In Kentucky, the state attorney general launched an investigation into drug middlemen in March after a state report showed that PBMs took $123.5 million in fees from insurance plans that cover the state’s poor.
Also last month, Ohio’s Yost sued UnitedHealth in state court, alleging it overcharged the state by more than $15 million over several years in the state’s workers’ compensation plan. Yost said he’s now looking into other drug plans the state operates, include its Medicaid program.
“We believe these allegations are without merit and are working with the state to resolve the bureau’s concerns in accordance with the terms of our contract,” said Andrew Krejci, a spokesman for UnitedHealth.
Connecticut’s comptroller in December announced plans to eliminate opaque fees in the state employee plan, contending that PBMs “operate in the shadows.”
At the national level, scrutiny has been mostly on rebates, the discounts that drug companies pay to PBMs to have their medicines included on lists of covered drugs. In January, Secretary of Health and Human Services Alex Azar blasted rebates as “a hidden system of kickbacks” and announced a plan to eliminate them in Medicare.
Among the states, much of the focus has been on spread pricing, in which pharmacy-benefit managers pay drugstores one price for a treatment while charging a higher one to their health-plan clients. The difference is used to stabilize drug costs, PBMs say — or add to PBM profits, according to critics.
PBMs “are hired to reduce prescription drug costs and improve the quality of benefits for consumers, employers and public programs, including Medicaid,” the Pharmaceutical Care Management Association, an industry group for PBMs, said in a statement. “The plan hiring a PBM always has the final say on contract terms, and some prefer spread-pricing arrangements.”
In Georgia, a recent report to state legislators showed that markups in Medicaid managed-care programs varied enormously among plans, according to the report. Three of the plans used CVS to manage drug benefits, while a fourth used Express Scripts. While some plans appeared to be getting a good deal, two had markups of $6 per prescription or more.

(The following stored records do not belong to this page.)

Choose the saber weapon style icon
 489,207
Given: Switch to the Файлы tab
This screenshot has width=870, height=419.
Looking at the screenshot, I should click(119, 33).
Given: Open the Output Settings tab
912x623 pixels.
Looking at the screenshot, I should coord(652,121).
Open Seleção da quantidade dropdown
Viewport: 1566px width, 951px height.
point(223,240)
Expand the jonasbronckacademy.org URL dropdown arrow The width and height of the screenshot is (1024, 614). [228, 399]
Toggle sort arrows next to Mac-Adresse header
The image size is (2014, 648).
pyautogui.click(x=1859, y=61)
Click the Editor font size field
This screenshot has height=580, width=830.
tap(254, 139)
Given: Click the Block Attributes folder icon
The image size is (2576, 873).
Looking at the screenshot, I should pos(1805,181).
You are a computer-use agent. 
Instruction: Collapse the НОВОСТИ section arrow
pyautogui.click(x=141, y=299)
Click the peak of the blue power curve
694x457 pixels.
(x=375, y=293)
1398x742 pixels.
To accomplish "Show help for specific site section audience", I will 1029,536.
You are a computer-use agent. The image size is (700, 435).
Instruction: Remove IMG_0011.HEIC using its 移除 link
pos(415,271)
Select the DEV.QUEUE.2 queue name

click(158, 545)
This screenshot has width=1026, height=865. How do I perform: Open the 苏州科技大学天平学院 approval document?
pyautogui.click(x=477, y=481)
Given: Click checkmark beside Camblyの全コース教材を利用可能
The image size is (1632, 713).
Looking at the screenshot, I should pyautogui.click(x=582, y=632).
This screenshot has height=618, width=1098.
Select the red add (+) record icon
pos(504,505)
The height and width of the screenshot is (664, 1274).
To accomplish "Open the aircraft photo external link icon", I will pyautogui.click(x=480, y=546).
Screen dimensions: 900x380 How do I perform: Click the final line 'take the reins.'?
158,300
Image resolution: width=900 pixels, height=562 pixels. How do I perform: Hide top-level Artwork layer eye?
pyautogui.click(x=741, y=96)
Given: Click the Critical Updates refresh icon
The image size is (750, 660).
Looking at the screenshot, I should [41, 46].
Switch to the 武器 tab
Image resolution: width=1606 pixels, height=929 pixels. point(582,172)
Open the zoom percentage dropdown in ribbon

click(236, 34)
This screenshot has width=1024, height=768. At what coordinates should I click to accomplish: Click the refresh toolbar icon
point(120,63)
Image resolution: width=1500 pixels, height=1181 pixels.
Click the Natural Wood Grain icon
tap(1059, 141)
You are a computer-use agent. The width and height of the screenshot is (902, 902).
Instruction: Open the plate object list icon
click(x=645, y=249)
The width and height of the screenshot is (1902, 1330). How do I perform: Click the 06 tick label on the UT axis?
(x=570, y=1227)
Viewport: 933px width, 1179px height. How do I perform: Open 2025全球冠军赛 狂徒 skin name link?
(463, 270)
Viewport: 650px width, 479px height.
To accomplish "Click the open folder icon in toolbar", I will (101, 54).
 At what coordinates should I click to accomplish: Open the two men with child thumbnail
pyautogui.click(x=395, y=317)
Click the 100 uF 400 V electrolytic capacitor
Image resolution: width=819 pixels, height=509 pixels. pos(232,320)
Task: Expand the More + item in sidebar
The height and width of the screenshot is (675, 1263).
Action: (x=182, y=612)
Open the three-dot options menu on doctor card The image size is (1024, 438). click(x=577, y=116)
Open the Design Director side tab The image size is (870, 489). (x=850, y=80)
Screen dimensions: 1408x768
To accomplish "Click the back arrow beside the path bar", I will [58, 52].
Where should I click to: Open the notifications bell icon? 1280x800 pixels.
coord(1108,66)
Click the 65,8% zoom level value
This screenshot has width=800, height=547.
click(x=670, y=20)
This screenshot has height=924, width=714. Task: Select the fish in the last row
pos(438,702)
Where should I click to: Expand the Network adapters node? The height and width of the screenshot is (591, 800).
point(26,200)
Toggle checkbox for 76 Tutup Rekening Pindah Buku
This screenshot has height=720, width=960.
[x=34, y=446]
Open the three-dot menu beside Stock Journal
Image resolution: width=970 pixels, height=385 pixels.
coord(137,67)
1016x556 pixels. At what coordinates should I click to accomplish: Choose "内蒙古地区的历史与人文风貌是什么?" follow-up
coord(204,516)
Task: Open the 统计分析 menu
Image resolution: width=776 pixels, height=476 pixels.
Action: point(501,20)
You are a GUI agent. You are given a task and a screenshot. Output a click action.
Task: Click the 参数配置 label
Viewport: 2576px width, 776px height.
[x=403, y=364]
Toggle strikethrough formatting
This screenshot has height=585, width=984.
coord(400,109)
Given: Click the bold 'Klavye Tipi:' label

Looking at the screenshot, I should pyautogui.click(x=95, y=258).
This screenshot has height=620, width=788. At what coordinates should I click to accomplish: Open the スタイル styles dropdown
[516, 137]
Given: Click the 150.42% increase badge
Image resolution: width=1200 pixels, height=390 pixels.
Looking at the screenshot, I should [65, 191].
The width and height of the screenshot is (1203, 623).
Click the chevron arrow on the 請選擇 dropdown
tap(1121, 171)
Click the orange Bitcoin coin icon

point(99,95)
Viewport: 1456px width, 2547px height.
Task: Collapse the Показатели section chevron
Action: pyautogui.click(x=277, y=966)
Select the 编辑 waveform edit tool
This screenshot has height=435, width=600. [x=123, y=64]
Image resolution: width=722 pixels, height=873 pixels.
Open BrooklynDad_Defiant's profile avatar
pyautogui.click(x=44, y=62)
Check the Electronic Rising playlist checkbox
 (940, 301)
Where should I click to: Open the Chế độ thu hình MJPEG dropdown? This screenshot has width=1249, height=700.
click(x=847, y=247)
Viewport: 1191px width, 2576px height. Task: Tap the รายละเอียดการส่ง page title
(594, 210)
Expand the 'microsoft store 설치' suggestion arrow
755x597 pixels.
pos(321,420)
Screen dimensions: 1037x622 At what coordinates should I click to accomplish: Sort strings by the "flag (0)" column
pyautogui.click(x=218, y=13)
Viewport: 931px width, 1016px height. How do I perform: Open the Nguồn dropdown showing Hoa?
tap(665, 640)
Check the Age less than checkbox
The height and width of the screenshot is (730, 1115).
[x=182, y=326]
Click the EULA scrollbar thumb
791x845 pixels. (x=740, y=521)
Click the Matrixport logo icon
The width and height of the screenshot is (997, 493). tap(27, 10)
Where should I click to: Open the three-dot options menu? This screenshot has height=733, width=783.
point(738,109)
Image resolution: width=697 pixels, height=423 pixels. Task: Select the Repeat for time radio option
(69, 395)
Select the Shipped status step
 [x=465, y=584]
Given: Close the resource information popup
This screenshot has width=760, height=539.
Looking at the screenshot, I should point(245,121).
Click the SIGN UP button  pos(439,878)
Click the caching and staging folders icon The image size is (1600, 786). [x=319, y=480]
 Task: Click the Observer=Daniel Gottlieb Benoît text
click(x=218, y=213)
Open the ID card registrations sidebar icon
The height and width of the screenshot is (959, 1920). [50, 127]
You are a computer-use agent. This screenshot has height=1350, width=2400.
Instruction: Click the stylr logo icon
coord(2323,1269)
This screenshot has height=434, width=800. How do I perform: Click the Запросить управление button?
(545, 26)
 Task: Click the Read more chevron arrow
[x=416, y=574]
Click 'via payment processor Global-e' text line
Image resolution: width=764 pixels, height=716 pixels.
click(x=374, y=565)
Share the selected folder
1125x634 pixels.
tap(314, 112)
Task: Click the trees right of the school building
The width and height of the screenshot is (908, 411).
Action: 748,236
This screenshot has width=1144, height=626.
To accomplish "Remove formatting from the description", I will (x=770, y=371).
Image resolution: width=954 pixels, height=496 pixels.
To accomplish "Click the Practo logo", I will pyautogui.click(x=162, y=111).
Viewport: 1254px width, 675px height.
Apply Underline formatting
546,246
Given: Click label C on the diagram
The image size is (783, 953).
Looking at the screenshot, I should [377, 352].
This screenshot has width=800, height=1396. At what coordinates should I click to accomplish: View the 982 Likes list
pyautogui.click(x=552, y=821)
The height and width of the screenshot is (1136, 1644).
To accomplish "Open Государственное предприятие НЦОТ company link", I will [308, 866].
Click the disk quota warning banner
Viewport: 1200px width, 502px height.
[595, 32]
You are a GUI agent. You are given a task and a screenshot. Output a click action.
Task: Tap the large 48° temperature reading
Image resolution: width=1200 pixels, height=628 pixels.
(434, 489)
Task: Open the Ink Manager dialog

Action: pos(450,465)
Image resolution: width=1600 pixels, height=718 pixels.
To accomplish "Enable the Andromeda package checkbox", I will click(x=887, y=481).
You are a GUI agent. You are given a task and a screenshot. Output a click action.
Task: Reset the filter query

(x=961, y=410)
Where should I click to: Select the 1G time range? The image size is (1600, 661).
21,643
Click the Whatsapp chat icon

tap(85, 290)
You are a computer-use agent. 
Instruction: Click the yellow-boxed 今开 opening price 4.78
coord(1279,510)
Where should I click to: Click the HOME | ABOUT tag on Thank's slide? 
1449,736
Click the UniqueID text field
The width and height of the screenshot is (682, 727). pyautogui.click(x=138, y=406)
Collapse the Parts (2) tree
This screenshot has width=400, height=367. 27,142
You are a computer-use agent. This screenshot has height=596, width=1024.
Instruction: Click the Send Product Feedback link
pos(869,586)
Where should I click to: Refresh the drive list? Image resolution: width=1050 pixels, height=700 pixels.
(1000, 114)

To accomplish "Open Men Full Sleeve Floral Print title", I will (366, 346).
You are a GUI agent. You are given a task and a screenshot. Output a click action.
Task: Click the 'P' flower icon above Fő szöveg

The biggest differential was in the Peach State Health Plan, which is run by Centene Corp. and used CVS as a pharmacy-benefit manager. In the fiscal year ended June 30, CVS paid pharmacies $90 million for drugs, or $39.07 per prescription. But CVS was paid $120 million for the same drugs by the plan, or $52 per prescription, according to the report.
Exactly what the $30 million differential was used for wasn’t explained in the report.
“There is a total lack of transparency in the whole system,” says David Knight, a Georgia state representative. “It begs the question as to whom and where is the money going.”
CVS said it could not comment on contracts with specific clients. Generally speaking, some clients choose spread pricing because it provides predictability and stability to drug costs, the company said. Centene said it does “not believe that the report fairly characterized all savings and costs, including key technical details, such as risk adjustment, claim credits passed through to members, and cost accounting details.”